Armutszeugnis für Deutschland: Immer wieder Fehler aus Angst vor dem digitalen Versagen

Die Sonderauswertung einer Pisa-Studie von 2018 zeigt von Neuem: Deutschlands digitale Bildung liegt im Argen. Ein Kommentar.

Ein Kommentar von Miriam Schröder

Und wieder mal ist es offiziell: Bei der digitalen Bildung gehört Deutschland zu den Nachzüglern unter den Industrieländern. So lautet das Ergebnis einer Sonderauswertung der Pisa-Studie von 2018. Als ob es dafür noch eine Studie gebraucht hätte!

Die Coronakrise hat es offenbart: Schulen ohne Internetzugang, Lehrer ohne Laptops, Schüler, die Papier zur Post bringen mussten – der Rückstand ist so offensichtlich, dass die Bundeskanzlerin die Kultusminister letzte Woche schon zum zweiten Mal zu einem Gipfeltreffen zitiert hat.

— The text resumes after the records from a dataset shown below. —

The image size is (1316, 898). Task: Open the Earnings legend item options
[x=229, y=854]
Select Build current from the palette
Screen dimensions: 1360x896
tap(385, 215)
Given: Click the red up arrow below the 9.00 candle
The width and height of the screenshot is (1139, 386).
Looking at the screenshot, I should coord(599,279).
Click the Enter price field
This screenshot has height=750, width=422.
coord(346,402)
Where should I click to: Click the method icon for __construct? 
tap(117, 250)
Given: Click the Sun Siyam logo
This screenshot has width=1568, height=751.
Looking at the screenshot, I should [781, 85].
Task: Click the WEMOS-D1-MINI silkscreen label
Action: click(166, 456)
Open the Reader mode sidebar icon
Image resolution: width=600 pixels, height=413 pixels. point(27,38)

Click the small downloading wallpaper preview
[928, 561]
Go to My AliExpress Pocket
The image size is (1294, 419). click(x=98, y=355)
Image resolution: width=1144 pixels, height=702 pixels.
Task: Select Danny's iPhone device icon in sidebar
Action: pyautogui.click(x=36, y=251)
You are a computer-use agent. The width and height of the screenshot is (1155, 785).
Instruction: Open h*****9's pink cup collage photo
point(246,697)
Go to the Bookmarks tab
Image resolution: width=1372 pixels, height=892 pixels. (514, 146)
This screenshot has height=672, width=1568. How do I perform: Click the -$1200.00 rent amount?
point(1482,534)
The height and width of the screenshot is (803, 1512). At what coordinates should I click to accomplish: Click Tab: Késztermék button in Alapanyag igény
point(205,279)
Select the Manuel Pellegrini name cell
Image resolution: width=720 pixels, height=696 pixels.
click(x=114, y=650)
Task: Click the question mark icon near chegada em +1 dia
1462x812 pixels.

Digitale Bildung soll Chefsache werden, so die Botschaft.

Die Gescholtenen kamen auch, gelobten Besserung, aber wehrten sich zugleich: Der Bildungsföderalismus müsse unangetastet bleiben, betonte die KMK-Präsidentin. Damit offenbarte sie ein Grundproblem: die fehlende Priorisierung. Es darf jetzt nicht länger um Befindlichkeiten gehen, um Zuständigkeiten und Hierarchien. Es muss darum gehen, aus der Krise zu lernen und anzupacken, statt nur zu diskutieren. Beim Thema Datenschutz beispielsweise.

Es ist zwar richtig: Die Privatsphäre ist ein hohes Gut, Datenschutz ein wichtiges Thema, auch in der Schule. Schülerinnen und Schüler sollten lernen, wie und wozu die Unternehmen, bei denen sie private Bilder und Videos hochladen, ihre Daten verarbeiten.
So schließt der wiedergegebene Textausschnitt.